Given passage ::
I'm in the same boat here! Today I am starting the Primal Diet! I've been on and off it for a while but now I'm really going to try to stick with it this time. The diet is pretty much eating meat, veggies, and fruit while avoiding sugars and processed carbs. My mom has lost 15lbs on it before, so I know it works. Check out www.marksdailyapple.com. I could relate to a lot of the success stories listed in there and it really motivated me. The biggest thing for me is sugar. I love it! My mom is doing this with me so we cleared out almost all the sugary treats in the house so there won't be anything tempting sitting around. I'm also going to try to make time to start walking/running. Let's do this!


----------



## Dani-1995 (Mar 11, 2011)

I like the honey substitute for sugar... I love honey any way so that won't be a problem.

Assignment 1 ::
According to the Primal Diet thread, how much weight has the first poster's mom lost on the diet?
Assignment 2 ::
Please write what comes next in the Primal Diet thread, picking up after its final post.

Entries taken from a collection
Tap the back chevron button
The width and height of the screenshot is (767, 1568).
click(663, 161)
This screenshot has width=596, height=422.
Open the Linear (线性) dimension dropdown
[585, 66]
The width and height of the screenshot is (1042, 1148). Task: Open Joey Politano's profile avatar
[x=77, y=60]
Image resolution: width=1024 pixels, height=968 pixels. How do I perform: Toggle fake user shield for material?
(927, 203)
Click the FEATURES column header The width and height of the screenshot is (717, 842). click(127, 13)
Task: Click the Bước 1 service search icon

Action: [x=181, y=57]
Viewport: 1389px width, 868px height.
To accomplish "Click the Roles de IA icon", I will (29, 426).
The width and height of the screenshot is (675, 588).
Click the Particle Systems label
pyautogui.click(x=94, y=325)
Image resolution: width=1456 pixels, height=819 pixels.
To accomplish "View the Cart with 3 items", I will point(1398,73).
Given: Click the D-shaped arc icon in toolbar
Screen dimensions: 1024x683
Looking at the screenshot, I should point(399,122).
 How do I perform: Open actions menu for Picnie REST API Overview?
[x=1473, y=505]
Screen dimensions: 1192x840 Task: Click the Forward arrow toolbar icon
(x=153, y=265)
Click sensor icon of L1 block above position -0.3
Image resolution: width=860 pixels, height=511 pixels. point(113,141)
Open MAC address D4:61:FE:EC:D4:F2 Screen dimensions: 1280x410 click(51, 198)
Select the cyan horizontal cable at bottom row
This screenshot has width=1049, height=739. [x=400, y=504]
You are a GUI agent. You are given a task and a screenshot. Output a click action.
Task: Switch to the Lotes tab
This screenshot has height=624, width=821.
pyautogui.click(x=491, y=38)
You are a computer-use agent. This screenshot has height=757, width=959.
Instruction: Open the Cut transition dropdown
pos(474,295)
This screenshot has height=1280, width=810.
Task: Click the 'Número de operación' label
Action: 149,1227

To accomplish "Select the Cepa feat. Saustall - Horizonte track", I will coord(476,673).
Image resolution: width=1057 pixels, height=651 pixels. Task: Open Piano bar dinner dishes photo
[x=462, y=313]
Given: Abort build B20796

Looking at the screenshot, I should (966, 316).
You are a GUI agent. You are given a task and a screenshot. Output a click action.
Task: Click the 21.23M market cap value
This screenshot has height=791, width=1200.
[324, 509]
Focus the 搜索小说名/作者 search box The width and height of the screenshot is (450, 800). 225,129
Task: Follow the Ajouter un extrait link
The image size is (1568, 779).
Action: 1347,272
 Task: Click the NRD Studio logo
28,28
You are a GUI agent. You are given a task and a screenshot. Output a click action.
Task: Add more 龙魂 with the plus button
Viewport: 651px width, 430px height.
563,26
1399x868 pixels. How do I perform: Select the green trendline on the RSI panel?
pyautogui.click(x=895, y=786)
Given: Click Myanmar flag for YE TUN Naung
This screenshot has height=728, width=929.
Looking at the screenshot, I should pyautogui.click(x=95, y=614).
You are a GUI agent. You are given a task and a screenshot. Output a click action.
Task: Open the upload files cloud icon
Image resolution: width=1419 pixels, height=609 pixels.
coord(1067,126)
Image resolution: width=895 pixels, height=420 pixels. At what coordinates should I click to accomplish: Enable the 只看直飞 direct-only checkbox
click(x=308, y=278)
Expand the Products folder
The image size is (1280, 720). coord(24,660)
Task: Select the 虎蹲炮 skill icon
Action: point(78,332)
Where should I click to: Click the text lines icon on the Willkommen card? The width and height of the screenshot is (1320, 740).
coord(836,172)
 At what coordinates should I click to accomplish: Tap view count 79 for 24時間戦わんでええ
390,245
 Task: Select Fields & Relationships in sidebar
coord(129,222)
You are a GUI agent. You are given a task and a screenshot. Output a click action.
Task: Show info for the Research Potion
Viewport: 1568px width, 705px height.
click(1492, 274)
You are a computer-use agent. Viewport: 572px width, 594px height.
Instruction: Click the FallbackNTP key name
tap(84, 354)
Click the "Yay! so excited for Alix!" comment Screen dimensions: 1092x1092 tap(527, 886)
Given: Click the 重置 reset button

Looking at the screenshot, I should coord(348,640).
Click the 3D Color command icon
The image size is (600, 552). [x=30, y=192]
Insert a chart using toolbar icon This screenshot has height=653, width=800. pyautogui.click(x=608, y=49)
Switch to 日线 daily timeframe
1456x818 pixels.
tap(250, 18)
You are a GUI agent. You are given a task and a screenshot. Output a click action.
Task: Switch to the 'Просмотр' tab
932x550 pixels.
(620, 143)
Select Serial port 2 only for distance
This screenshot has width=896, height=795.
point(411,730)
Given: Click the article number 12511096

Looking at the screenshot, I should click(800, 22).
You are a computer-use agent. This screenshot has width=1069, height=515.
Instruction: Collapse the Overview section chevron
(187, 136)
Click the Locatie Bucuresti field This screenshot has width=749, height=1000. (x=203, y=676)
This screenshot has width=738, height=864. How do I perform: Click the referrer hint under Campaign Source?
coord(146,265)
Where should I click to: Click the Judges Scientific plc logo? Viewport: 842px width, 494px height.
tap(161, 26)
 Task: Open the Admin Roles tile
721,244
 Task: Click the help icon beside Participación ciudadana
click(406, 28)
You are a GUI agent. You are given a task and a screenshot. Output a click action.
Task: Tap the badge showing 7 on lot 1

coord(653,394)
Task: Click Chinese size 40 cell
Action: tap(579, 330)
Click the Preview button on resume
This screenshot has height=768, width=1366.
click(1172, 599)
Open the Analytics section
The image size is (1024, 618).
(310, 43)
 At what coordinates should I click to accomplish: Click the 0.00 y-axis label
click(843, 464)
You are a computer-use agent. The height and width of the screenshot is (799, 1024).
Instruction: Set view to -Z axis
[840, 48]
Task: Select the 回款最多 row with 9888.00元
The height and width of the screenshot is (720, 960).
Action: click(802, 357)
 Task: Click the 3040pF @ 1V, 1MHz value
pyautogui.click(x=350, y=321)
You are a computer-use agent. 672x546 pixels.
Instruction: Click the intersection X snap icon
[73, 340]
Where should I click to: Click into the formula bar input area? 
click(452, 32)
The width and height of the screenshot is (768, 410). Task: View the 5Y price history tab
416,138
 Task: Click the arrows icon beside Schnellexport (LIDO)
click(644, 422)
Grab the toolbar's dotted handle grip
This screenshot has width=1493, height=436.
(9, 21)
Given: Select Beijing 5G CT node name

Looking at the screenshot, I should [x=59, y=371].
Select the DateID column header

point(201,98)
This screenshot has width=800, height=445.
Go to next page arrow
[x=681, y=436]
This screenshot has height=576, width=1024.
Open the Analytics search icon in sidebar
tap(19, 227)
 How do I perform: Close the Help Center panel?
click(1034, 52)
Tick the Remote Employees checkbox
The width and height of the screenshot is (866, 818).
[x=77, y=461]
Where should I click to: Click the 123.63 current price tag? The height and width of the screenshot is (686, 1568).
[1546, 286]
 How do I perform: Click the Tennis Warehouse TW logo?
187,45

Expected output 1 ::
15lbs

Expected output 2 ::
My mom is doing this with me too. We both have our goals set for how much we want to lose, fitness goals and all that good stuff. We'll start with our eating habits and then with exercise. I have problems keeping motivated and with the busy lifestyle its hard to eat right...I have a soft cooler so ill start packing lunches and such for days I won't be home. 

You guys all have awesome health ideas... I'll have to try the documentaries too.


----------



## .:Linz:. (Aug 25, 2011)

You might find this website helpful. http://www.rebootwithjoe.com/

The 5-Day Reboot is the juice cleanse I plan on doing, probably starting this weekend.


----------



## Dani-1995 (Mar 11, 2011)

I'll have to take a look at it later today. 

I'm pretty excited about this new lifestyle... it seems fun in a way and like s challenge. I like challenges


----------



## pubgal83 (Oct 31, 2012)

Boy oh boy! I need to loose some serious weight myself. I need to loose at least 35. Seeing this post has motivated me! I think I will be waking up around six instead of 8 everyday and go for a walk. Ontop of eating better. Best of luck to you and everyone else


----------



## MotleyBoerGoats (Mar 23, 2013)

The dash diet works good for me i lost 23 lbs since February it is easy you just have to plan ahead that is all


----------



## Dani-1995 (Mar 11, 2011)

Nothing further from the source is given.